»»

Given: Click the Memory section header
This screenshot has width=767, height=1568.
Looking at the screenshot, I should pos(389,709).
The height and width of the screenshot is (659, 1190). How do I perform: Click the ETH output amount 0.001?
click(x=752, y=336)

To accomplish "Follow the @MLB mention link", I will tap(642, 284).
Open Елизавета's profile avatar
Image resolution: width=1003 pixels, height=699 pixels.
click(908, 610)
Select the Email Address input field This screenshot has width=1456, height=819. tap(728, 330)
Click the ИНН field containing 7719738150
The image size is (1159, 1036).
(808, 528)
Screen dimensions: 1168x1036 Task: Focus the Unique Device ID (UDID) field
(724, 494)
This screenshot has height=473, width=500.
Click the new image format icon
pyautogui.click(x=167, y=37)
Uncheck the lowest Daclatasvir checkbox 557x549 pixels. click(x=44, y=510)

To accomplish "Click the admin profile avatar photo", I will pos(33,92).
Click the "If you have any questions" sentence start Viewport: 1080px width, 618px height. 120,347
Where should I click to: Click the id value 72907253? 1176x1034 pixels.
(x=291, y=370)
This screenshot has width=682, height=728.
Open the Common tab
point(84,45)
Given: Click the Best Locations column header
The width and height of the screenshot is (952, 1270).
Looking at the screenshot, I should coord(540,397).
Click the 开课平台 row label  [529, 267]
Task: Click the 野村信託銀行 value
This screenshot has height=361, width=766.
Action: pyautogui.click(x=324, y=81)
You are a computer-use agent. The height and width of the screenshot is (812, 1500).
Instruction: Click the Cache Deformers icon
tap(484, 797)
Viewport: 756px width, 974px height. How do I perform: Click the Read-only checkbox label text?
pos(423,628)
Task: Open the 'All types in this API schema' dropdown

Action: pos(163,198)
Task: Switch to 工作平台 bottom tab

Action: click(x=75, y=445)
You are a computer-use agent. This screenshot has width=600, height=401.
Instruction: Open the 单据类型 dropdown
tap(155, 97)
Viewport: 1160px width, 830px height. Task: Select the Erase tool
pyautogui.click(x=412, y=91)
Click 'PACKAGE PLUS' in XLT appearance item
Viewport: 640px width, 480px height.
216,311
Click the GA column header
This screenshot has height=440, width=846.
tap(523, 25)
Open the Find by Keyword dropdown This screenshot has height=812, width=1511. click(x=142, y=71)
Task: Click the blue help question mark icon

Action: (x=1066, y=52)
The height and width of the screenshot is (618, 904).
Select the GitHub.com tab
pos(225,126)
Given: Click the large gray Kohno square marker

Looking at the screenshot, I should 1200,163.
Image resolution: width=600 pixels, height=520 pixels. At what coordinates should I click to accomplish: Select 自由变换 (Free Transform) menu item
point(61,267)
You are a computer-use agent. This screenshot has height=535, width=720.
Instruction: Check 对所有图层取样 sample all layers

««

§ Problem description:
Only lines with the string "agent" belong in the answer; copy each of them from the listing.

§ Answer area:
You are a computer-use agent. The height and width of the screenshot is (812, 1500).
You are a computer-use agent. This screenshot has width=600, height=401.
You are a computer-use agent. This screenshot has height=535, width=720.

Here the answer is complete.